::: Excerpted records
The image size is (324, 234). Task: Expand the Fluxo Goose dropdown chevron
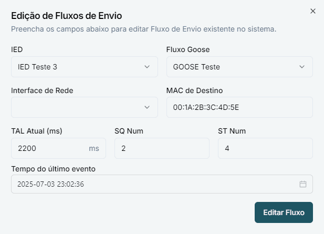(302, 67)
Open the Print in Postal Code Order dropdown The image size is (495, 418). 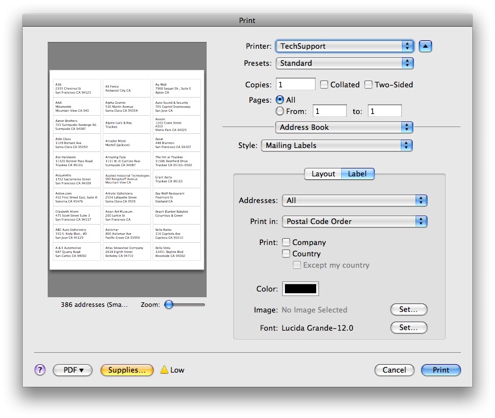(x=355, y=221)
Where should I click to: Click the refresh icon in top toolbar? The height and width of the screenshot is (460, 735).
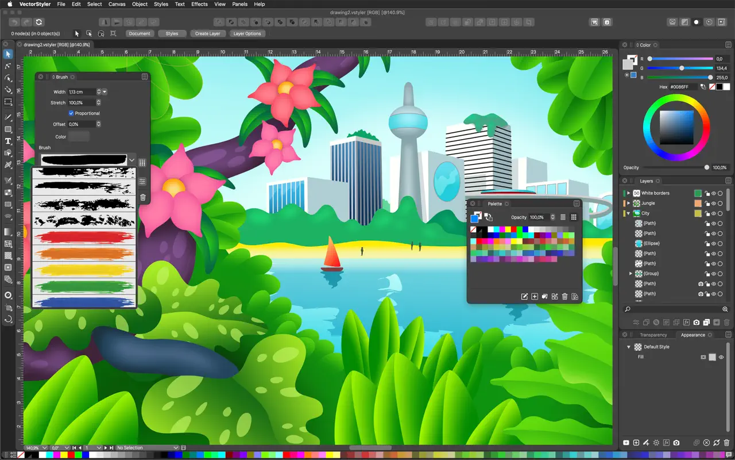click(38, 22)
::::::
• Task
Write out exactly the lines from the one containing "Where should I" through the last line of the records above, both ends included, and leave out any pictures.

• Response area
Where should I click to: Click the refresh icon in top toolbar? The height and width of the screenshot is (460, 735).
click(38, 22)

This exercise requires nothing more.